PROVIDED RECORDS -
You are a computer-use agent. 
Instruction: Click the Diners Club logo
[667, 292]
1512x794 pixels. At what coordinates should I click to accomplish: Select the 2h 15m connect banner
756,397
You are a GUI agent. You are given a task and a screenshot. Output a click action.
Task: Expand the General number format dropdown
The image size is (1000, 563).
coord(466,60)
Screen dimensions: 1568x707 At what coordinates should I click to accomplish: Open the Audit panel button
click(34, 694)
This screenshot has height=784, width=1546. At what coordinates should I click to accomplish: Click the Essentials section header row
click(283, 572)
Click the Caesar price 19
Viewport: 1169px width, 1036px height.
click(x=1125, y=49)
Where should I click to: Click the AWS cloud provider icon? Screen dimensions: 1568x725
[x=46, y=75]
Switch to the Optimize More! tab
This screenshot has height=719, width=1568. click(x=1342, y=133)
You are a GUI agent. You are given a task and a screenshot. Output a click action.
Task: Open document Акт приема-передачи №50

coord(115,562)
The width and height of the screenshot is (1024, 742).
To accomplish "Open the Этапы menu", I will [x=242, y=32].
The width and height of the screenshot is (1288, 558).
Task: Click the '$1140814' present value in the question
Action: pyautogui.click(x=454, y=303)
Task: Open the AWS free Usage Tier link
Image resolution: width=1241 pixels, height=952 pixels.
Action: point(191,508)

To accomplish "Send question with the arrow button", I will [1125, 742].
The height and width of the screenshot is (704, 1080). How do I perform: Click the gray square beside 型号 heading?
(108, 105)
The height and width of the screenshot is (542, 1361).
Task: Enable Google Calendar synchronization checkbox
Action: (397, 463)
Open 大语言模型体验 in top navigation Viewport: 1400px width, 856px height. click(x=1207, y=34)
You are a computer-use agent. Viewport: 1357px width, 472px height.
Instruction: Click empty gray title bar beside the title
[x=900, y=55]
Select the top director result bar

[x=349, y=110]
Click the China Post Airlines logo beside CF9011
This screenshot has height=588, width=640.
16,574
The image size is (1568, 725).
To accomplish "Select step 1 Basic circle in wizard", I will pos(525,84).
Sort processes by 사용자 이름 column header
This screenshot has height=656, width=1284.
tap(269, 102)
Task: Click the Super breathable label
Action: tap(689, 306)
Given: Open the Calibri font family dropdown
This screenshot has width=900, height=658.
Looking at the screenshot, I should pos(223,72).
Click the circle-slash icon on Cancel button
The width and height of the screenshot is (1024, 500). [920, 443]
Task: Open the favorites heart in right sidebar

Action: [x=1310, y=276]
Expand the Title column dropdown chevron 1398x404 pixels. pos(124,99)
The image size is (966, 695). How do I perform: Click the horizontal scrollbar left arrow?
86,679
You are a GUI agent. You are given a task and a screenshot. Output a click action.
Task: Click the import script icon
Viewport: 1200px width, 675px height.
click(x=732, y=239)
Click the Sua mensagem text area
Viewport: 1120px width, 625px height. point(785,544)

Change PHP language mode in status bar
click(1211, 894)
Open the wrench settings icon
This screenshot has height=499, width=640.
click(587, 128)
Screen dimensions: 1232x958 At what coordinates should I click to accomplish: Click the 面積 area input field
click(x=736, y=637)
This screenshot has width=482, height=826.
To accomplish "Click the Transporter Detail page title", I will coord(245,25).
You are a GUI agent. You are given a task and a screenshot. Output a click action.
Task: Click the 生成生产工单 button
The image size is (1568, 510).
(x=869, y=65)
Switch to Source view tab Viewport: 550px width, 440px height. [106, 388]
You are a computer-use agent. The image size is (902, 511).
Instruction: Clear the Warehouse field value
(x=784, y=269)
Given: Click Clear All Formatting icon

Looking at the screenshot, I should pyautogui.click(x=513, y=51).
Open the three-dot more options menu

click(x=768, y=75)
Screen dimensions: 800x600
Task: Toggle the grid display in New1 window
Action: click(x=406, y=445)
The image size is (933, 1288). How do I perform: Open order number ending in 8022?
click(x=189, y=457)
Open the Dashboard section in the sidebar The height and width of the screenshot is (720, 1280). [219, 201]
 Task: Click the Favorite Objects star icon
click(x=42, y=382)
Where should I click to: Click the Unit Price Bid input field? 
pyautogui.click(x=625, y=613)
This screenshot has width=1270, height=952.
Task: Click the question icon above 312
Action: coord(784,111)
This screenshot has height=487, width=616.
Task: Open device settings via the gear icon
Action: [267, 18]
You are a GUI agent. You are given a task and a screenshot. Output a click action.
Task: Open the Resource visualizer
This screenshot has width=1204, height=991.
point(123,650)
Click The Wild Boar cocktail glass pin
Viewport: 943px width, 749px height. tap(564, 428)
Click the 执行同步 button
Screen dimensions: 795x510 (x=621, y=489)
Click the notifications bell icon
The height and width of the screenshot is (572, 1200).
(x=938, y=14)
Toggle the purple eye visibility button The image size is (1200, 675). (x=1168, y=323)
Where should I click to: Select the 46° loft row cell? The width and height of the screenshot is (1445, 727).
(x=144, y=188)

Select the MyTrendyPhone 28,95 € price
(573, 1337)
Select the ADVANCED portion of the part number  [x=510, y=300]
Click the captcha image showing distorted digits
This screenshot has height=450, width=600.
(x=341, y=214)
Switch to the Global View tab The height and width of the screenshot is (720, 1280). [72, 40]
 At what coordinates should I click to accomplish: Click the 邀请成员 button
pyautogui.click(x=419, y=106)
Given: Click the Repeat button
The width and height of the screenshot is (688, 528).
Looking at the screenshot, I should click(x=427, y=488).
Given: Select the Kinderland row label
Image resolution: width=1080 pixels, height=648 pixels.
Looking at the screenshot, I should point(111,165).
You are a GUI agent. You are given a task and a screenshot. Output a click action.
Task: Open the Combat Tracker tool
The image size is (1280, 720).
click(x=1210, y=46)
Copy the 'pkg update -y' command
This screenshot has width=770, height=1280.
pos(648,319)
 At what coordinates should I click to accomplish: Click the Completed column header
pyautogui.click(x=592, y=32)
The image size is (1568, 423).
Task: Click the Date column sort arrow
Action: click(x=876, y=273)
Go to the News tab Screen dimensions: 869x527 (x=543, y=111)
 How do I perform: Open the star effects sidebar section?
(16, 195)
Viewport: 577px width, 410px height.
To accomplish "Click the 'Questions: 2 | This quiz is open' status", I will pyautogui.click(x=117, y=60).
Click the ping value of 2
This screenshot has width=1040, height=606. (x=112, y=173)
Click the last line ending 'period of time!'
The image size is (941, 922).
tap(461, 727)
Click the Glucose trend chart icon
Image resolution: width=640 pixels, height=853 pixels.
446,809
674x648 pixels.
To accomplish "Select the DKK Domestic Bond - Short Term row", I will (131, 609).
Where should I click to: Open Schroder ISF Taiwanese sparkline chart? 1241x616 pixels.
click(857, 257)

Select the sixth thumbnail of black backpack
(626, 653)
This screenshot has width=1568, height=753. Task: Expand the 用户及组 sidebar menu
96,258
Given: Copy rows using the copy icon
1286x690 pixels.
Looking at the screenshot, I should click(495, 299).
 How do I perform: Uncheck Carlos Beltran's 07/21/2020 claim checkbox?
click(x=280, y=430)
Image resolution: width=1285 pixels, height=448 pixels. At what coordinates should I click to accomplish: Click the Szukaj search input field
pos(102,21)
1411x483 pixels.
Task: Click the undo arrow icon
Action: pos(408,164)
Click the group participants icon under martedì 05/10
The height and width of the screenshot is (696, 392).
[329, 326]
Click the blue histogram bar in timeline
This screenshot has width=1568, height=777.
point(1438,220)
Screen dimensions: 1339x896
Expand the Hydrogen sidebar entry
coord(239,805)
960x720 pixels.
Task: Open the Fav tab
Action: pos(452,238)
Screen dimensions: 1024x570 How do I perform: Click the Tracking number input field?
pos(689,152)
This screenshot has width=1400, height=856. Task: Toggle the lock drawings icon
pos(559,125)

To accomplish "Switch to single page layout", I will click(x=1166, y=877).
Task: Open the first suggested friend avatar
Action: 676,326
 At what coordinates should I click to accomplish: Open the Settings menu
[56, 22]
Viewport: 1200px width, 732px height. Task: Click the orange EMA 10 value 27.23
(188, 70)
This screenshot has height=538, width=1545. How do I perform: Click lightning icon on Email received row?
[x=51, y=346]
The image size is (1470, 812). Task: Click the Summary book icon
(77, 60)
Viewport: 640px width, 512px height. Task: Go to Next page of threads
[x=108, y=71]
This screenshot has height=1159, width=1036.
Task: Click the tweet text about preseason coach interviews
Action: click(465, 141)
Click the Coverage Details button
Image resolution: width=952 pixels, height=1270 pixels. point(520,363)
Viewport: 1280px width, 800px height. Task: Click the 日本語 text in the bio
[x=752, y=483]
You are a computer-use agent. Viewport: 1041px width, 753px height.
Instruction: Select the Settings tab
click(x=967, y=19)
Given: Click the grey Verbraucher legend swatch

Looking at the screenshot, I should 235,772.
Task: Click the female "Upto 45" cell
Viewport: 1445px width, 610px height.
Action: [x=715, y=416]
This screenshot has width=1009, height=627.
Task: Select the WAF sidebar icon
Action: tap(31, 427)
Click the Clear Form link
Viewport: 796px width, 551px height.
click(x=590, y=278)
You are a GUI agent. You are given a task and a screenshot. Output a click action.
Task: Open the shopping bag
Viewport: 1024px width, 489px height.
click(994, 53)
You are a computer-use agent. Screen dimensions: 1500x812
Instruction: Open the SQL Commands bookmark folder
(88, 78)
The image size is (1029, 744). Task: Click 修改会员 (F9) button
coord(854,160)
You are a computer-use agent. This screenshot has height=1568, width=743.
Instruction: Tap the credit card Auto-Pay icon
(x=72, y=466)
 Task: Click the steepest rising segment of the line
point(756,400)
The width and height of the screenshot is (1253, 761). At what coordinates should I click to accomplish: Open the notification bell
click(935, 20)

HOW TO COMPLETE THIS TASK - Please reproduce, exactly as written, the lines of the records from the first line through the one containing "You are a computer-use agent. Viewport: 1357px".

EXPECTED OUTPUT -
You are a computer-use agent. 
Instruction: Click the Diners Club logo
[667, 292]
1512x794 pixels. At what coordinates should I click to accomplish: Select the 2h 15m connect banner
756,397
You are a GUI agent. You are given a task and a screenshot. Output a click action.
Task: Expand the General number format dropdown
The image size is (1000, 563).
coord(466,60)
Screen dimensions: 1568x707 At what coordinates should I click to accomplish: Open the Audit panel button
click(34, 694)
This screenshot has height=784, width=1546. At what coordinates should I click to accomplish: Click the Essentials section header row
click(283, 572)
Click the Caesar price 19
Viewport: 1169px width, 1036px height.
click(x=1125, y=49)
Where should I click to: Click the AWS cloud provider icon? Screen dimensions: 1568x725
[x=46, y=75]
Switch to the Optimize More! tab
This screenshot has height=719, width=1568. click(x=1342, y=133)
You are a GUI agent. You are given a task and a screenshot. Output a click action.
Task: Open document Акт приема-передачи №50

coord(115,562)
The width and height of the screenshot is (1024, 742).
To accomplish "Open the Этапы menu", I will [x=242, y=32].
The width and height of the screenshot is (1288, 558).
Task: Click the '$1140814' present value in the question
Action: pyautogui.click(x=454, y=303)
Task: Open the AWS free Usage Tier link
Image resolution: width=1241 pixels, height=952 pixels.
Action: point(191,508)

To accomplish "Send question with the arrow button", I will [1125, 742].
The height and width of the screenshot is (704, 1080). How do I perform: Click the gray square beside 型号 heading?
(108, 105)
The height and width of the screenshot is (542, 1361).
Task: Enable Google Calendar synchronization checkbox
Action: (397, 463)
Open 大语言模型体验 in top navigation Viewport: 1400px width, 856px height. click(x=1207, y=34)
You are a computer-use agent. Viewport: 1357px width, 472px height.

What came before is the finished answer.